China’s central planners haven’t even begun to appreciate, let alone practice, the lessons of the great urbanist Jane Jacobs, who viewed cities and the socioeconomic processes that go on in them as largely the result of spontaneous, unplanned entrepreneurial development. As an economist quoted in the Washington Post article points out,
Urbanization and modernization are processes that naturally take place.… You can’t force it to happen or have 1,000 places copy the same model.
Construction of these so-called ghost cities is likely financed by artificial credit expansion. In other words, people aren’t necessarily saving to buy a home in the future; the government is simply printing money. As a result, when the houses are finished, people haven’t saved enough to buy them all. This kind of construction doesn’t contribute to prosperity; it is the illusion of prosperity.
If you build it, they may not come.
When production is involved — say, a builder constructs a new house — whether that house adds to prosperity depends on whether there is someone who values the house for consumption and is willing to offer the builder more than the minimum she is willing to accept (that is, enough to cover her opportunity cost). If so, then in the eyes of the ultimate consumer, the house’s value is greater than its price, giving him a net gain, and to the builder, the value of that payment is greater than the cost of construction, giving her a net gain as well.
Only when both parties to a transaction gain in this way does the transaction add to overall prosperity.
What Is Wealth?
Planners in the People’s Republic of China have fallen for the illusion of prosperity — the belief that wealth consists of things, in the outer signs of affluence. To say that economic value is subjective may sound abstract, but the idea that well-being is purely objective can lead to economic disaster.
Economics teaches us that success is ultimately determined by the person who subjectively experiences it, not by an outsider or a third party.
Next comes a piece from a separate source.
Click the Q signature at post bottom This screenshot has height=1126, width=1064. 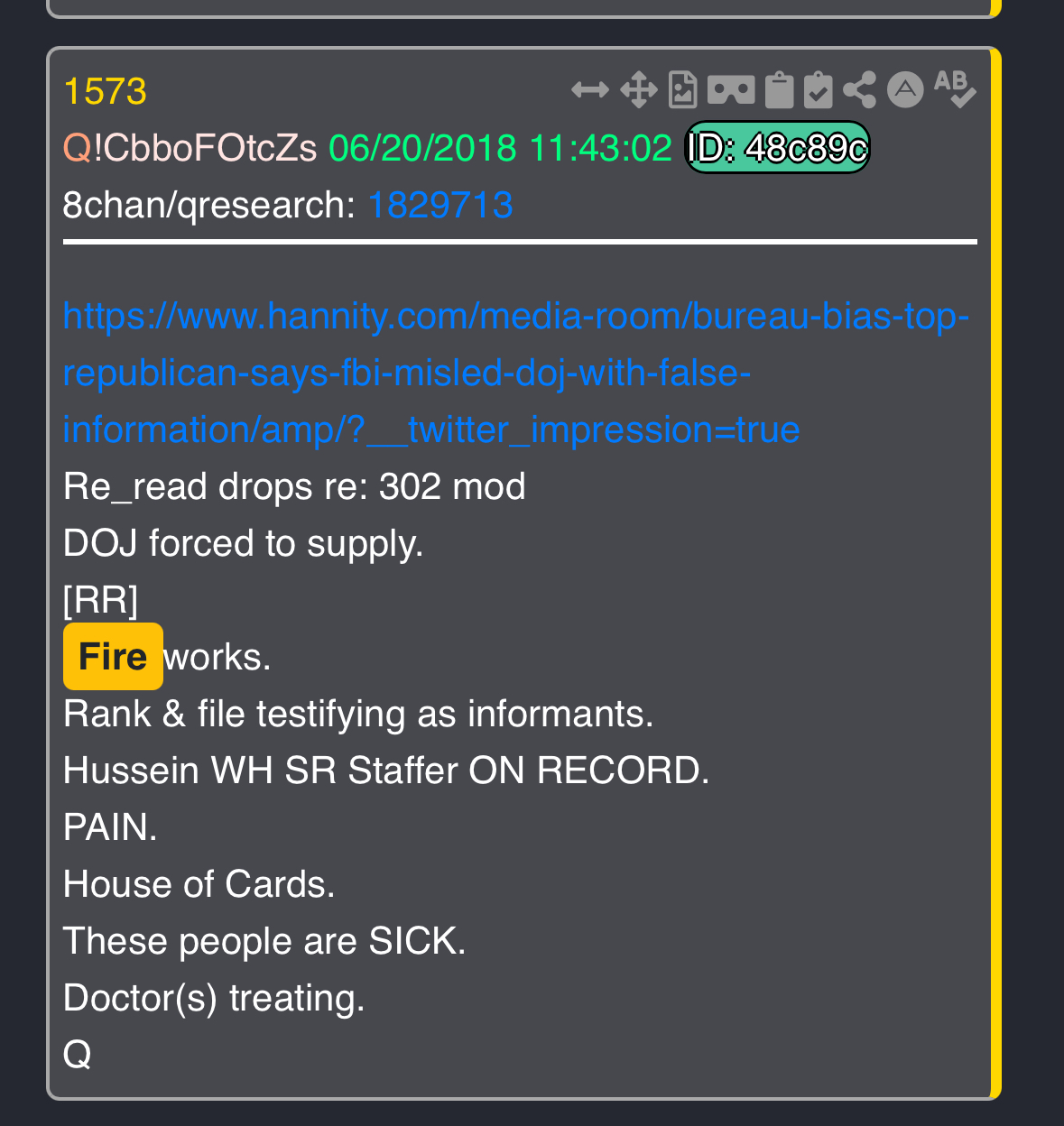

What an outsider thinks she sees may be quite different from the way a person actually perceives his well-being. And it doesn’t really influence the way that person feels if the outsider says that he ought to feel differently.
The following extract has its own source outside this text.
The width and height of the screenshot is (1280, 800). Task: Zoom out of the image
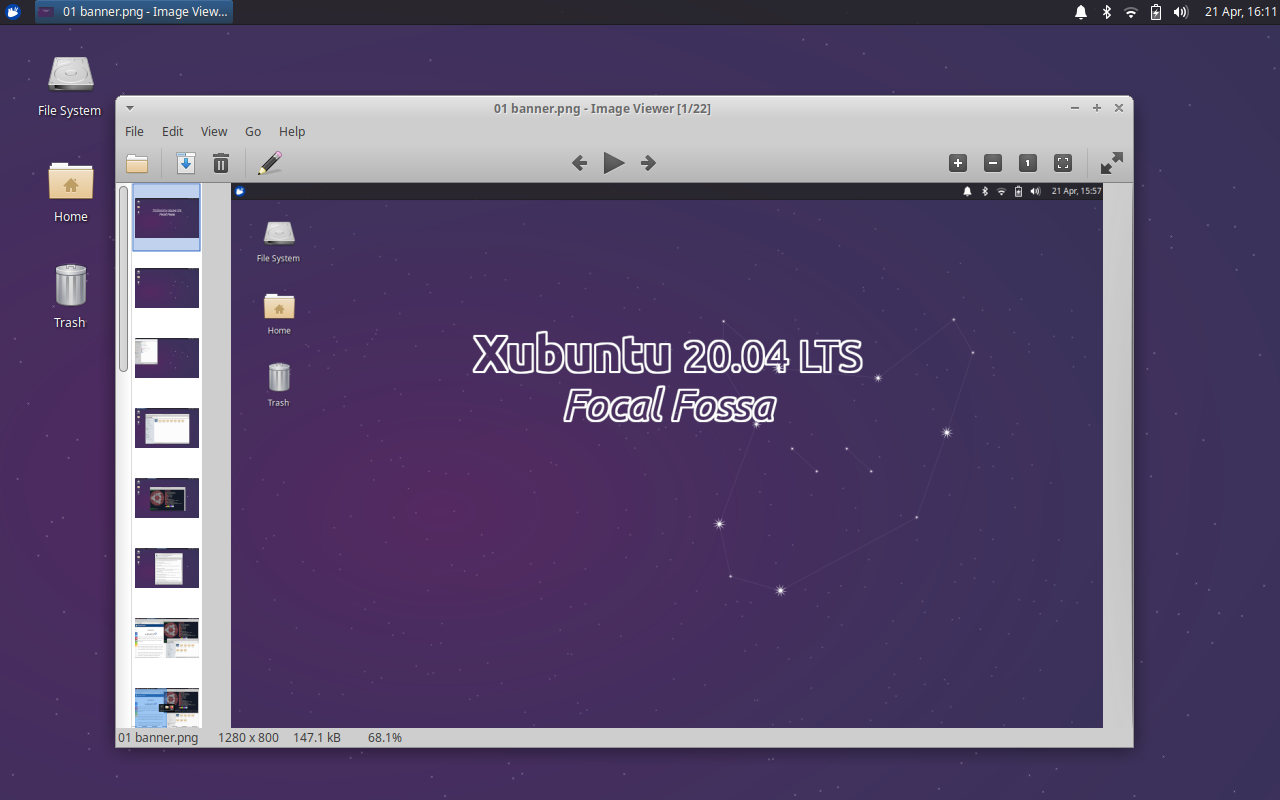(993, 162)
Prosperity, then, is the cumulative result of myriad additions to net value, as experienced by those who ultimately use the things that are produced — the final consumers. This is, in fact, how Adam Smith conceived of wealth in The Wealth of Nations:
Consumption is the sole end and purpose of all production; and the interest of the producer ought to be attended to only so far as it may be necessary for promoting that of the consumer. The maxim is so perfectly self-evident that it would be absurd to attempt to prove it. But in the mercantile system the interest of the consumer is almost constantly sacrificed to that of the producer; and it seems to consider production, and not consumption, as the ultimate end and object of all industry and commerce.
Production Is Not the End Game
Like those Smith criticized, too many people still believe that production is an end in itself.
The millions of people employed in China’s construction boom are being paid with money that the government has created out of thin air. Yes, they will spend their new incomes and add to current aggregate demand. But if the construction has not been financed through real saving, then down the road, the cost of those resources will inevitably overwhelm people’s willingness to pay for them. If you build it, they may not come. So unless China can somehow find hundreds of millions of willing and able buyers, we may see an economic collapse beside which the Great Recession would pale in comparison.
This is but one example, a big one for sure, of the sort of pseudoprosperity that politicians and economic charlatans routinely offer their constituents and supporters. When bust follows boom, they try to pin the blame on what they call the “free market” and “neoliberalism.”